**Provided information**
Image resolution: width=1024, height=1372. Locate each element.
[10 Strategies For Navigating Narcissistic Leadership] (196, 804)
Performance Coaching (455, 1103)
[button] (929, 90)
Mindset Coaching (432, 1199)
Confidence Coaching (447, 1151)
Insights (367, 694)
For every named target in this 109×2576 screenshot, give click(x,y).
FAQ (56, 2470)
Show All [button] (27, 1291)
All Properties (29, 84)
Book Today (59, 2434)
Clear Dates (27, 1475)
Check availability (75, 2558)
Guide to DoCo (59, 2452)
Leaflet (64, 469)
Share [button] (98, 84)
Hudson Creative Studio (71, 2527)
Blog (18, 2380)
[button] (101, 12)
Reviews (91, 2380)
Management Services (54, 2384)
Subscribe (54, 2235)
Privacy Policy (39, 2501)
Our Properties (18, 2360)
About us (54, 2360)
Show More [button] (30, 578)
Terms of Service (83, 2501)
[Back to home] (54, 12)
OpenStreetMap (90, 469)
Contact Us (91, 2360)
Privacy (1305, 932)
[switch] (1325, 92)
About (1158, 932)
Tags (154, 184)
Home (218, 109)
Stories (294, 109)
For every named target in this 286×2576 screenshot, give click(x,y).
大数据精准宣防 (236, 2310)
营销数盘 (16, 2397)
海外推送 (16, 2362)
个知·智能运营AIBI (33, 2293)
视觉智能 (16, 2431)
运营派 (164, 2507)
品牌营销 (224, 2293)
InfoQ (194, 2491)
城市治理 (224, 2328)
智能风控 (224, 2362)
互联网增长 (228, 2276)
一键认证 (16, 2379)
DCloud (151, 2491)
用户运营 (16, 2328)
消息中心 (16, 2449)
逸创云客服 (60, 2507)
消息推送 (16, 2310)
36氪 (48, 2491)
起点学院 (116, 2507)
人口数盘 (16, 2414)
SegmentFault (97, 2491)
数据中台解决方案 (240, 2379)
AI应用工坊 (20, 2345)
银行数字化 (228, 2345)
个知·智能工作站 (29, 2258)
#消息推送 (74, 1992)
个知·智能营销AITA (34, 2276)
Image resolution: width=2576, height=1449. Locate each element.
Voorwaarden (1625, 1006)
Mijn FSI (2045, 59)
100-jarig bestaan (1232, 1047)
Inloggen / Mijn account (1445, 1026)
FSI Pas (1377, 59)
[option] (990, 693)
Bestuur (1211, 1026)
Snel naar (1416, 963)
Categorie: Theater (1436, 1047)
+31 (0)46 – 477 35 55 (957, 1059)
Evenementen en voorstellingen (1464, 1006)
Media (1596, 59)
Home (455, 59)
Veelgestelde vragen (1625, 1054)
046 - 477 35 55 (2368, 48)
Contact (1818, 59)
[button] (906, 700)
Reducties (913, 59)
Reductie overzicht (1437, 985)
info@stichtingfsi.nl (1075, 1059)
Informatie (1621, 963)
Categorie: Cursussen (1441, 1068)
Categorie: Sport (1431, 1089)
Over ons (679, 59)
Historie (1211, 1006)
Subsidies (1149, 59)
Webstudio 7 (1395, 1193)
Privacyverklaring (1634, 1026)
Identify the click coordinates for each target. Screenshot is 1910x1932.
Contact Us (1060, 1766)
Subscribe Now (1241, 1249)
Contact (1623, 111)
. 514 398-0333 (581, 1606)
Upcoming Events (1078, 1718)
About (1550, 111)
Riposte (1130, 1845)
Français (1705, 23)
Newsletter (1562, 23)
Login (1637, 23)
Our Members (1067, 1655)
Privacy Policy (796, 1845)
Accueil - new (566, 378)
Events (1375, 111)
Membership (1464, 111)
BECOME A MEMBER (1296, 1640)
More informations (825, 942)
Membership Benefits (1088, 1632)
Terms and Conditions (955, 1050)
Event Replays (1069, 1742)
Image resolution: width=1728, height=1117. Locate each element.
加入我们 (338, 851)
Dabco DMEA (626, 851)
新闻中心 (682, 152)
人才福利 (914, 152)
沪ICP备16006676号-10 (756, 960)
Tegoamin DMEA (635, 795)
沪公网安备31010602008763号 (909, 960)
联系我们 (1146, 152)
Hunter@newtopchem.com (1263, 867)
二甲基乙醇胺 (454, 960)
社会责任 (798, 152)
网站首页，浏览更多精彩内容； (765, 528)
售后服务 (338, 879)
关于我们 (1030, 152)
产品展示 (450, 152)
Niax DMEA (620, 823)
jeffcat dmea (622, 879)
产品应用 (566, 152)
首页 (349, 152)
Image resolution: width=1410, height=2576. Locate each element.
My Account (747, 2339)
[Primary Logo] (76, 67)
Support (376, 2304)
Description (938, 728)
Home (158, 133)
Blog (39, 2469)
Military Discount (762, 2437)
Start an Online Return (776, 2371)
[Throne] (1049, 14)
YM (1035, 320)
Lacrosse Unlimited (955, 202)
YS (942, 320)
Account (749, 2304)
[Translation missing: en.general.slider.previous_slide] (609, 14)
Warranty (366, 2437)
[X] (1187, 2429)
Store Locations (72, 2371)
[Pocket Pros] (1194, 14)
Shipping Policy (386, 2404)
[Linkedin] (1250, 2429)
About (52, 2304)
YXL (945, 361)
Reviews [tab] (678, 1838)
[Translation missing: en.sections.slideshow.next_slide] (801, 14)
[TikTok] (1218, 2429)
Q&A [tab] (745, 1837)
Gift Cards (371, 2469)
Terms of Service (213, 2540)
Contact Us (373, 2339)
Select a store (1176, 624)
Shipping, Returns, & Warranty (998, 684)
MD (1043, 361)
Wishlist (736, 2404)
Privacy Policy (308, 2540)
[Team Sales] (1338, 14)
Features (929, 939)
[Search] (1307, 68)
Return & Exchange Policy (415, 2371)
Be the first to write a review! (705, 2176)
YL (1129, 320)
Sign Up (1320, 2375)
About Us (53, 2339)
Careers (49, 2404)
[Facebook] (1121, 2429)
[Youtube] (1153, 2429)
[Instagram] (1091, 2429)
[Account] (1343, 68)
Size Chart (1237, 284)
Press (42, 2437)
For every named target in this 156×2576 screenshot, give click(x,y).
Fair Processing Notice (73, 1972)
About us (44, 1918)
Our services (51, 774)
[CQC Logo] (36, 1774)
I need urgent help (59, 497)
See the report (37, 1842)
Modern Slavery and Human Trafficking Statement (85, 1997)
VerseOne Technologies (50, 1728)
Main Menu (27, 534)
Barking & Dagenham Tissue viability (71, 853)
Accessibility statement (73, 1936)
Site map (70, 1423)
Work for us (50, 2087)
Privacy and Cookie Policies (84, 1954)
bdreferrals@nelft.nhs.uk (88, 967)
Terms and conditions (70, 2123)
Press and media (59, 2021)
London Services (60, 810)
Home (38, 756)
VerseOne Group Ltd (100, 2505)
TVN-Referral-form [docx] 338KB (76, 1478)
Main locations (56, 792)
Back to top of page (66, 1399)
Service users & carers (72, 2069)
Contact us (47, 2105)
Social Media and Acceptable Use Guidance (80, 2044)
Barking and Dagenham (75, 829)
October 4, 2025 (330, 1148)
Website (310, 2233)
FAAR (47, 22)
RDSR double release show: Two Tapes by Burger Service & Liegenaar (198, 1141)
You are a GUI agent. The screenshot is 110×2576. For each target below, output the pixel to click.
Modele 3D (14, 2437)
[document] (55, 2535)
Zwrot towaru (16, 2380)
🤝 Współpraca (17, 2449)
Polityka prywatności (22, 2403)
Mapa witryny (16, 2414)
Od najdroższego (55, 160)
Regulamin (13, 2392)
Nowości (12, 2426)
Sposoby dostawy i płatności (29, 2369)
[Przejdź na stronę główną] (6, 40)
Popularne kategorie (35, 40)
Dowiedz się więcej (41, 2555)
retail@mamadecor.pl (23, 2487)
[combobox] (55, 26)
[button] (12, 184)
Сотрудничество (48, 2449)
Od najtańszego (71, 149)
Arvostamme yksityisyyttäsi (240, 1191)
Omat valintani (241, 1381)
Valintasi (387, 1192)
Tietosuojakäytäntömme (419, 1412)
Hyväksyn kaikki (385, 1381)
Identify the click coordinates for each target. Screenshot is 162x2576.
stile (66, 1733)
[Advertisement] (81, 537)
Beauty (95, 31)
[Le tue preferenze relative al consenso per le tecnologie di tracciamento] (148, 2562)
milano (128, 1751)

**What is required**
From the line holding "Terms and Conditions (955, 1050)" to the line holding "Main Menu (27, 534)", inclusive, restate each line above exactly as written.

**Output**
Terms and Conditions (955, 1050)
Event Replays (1069, 1742)
Image resolution: width=1728, height=1117. Locate each element.
加入我们 (338, 851)
Dabco DMEA (626, 851)
新闻中心 (682, 152)
人才福利 (914, 152)
沪ICP备16006676号-10 (756, 960)
Tegoamin DMEA (635, 795)
沪公网安备31010602008763号 (909, 960)
联系我们 (1146, 152)
Hunter@newtopchem.com (1263, 867)
二甲基乙醇胺 (454, 960)
社会责任 (798, 152)
网站首页，浏览更多精彩内容； (765, 528)
售后服务 (338, 879)
关于我们 (1030, 152)
产品展示 (450, 152)
Niax DMEA (620, 823)
jeffcat dmea (622, 879)
产品应用 (566, 152)
首页 (349, 152)
Image resolution: width=1410, height=2576. Locate each element.
My Account (747, 2339)
[Primary Logo] (76, 67)
Support (376, 2304)
Description (938, 728)
Home (158, 133)
Blog (39, 2469)
Military Discount (762, 2437)
Start an Online Return (776, 2371)
[Throne] (1049, 14)
YM (1035, 320)
Lacrosse Unlimited (955, 202)
YS (942, 320)
Account (749, 2304)
[Translation missing: en.general.slider.previous_slide] (609, 14)
Warranty (366, 2437)
[X] (1187, 2429)
Store Locations (72, 2371)
[Pocket Pros] (1194, 14)
Shipping Policy (386, 2404)
[Linkedin] (1250, 2429)
About (52, 2304)
YXL (945, 361)
Reviews [tab] (678, 1838)
[Translation missing: en.sections.slideshow.next_slide] (801, 14)
[TikTok] (1218, 2429)
Q&A [tab] (745, 1837)
Gift Cards (371, 2469)
Terms of Service (213, 2540)
Contact Us (373, 2339)
Select a store (1176, 624)
Shipping, Returns, & Warranty (998, 684)
MD (1043, 361)
Wishlist (736, 2404)
Privacy Policy (308, 2540)
[Team Sales] (1338, 14)
Features (929, 939)
[Search] (1307, 68)
Return & Exchange Policy (415, 2371)
Be the first to write a review! (705, 2176)
YL (1129, 320)
Sign Up (1320, 2375)
About Us (53, 2339)
Careers (49, 2404)
[Facebook] (1121, 2429)
[Youtube] (1153, 2429)
[Instagram] (1091, 2429)
[Account] (1343, 68)
Size Chart (1237, 284)
Press (42, 2437)
For every named target in this 156×2576 screenshot, give click(x,y).
Fair Processing Notice (73, 1972)
About us (44, 1918)
Our services (51, 774)
[CQC Logo] (36, 1774)
I need urgent help (59, 497)
See the report (37, 1842)
Modern Slavery and Human Trafficking Statement (85, 1997)
VerseOne Technologies (50, 1728)
Main Menu (27, 534)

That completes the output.